幸せのプロセス | 仏光さんの心の相談室

幸せのプロセス

昨夜から山の道場で修業しています。今日の朝は仕事で出てきましたが、昼からまた山に行きます。修行と言っても道場の新年会を兼ねた参禅会です。今日は仕事場に来る途中で世の中で一般に思われている幸せと本来の幸せとの違いについて少し考えてみました。


一般的に世の中では自分の欲が成就すると幸せと言われているのではないかなと思うのです。例えばお金が欲しいという欲がかなうと幸せ。エライ肩書きと権限が欲しいという欲がかなうと幸せと思われているのではないかなと思うのですね。これが大間違いなことに気付かずに一生を自分の欲の達成に費やして終わっている人が大変多いのではないかと思うのです。


なるほど自分の欲がかなうとその時は幸せな気分になりますが、すぐにその状態が自分にとって当たり前になり、「次はもっとこれが欲しい」という新たな欲のとりこになります。こんなことを一生繰り返して、何時までたっても満足することなく、いつも心に空虚感を持って一生を終わるのです。死ぬ間際には「まあ俺も良くやった。まあこんなものかな。」と自分に言い聞かせている人はまだ救われますが、「もっとこれが欲しかったのに!これでは死に切れない。」と思って死ぬのなら不幸な話です。言っておきますが、このような心はいくら自分がお金と権限を持っていたとしても常に死ぬまで付きまといます。
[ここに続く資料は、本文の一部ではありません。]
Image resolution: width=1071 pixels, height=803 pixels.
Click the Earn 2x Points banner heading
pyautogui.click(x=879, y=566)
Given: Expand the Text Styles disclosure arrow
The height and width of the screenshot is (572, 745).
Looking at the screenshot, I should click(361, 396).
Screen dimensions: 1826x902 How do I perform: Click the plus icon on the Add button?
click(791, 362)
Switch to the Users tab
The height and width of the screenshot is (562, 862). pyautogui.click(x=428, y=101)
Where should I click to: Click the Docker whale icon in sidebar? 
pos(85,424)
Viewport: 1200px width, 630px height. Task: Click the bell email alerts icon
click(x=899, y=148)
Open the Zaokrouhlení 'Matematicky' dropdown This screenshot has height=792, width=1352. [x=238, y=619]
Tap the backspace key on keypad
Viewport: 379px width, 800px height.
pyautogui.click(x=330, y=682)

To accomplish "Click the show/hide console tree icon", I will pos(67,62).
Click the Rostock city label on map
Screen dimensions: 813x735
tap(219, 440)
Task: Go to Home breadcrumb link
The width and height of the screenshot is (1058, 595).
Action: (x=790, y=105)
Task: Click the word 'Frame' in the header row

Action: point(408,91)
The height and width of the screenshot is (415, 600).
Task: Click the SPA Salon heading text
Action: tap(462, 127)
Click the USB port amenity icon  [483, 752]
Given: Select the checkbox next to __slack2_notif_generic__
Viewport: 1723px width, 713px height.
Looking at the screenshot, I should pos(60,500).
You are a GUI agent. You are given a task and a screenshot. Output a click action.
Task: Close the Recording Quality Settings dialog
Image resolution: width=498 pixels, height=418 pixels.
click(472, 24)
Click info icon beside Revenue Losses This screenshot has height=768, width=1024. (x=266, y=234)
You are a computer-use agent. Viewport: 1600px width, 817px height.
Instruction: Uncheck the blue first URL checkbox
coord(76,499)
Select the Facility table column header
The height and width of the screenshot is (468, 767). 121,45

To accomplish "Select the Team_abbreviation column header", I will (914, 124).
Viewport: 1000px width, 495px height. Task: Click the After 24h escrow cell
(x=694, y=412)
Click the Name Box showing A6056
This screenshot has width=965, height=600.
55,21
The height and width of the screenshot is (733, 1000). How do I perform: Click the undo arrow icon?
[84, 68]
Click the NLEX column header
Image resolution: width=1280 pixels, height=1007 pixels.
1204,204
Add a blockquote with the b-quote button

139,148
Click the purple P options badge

だから本当の幸せに気付くことが大切なのですね。世の中では幸せは築くものと思われていますが、これも間違いで幸せは気付くものだと私は思います。自分の幸せに気付けば一生幸せです。「これがあるから幸せ。これが無いから不幸せ。」という観念に心が浸かっている間は何時までたっても幸せにはなれないのです。自分の欲が達成されることが幸せではないのですね。こんなものは何時まで経っても満たされるということはありません。


人は心に空虚感があると不幸せと思うのです。その空虚感を満たそうとしてお金や肩書きなどを求めるのですね。実際人間が生きていくのに必要なものは食料や寝る所など本当はわずかなもので済むのに、何億、何十億のお金があってもまだ満足できないのです。これほど愚かな事は無いですね。昔の外資の社長時代の私がこの愚か者です。元々心とは無限のものです。その無限の心を金や肩書きなどの有限の物で満たそうとするから何時まで経っても不幸せなのですね。無限の心は無限のもので満たさなければ満足しないのですよ。今から考えると、その無限のものを探すのに私は坐禅をしたのですね。やっとその無限のものが見つかって良かったですよ。それが毎日の幸せ感につながっているのでしょうね。ありがたいことです。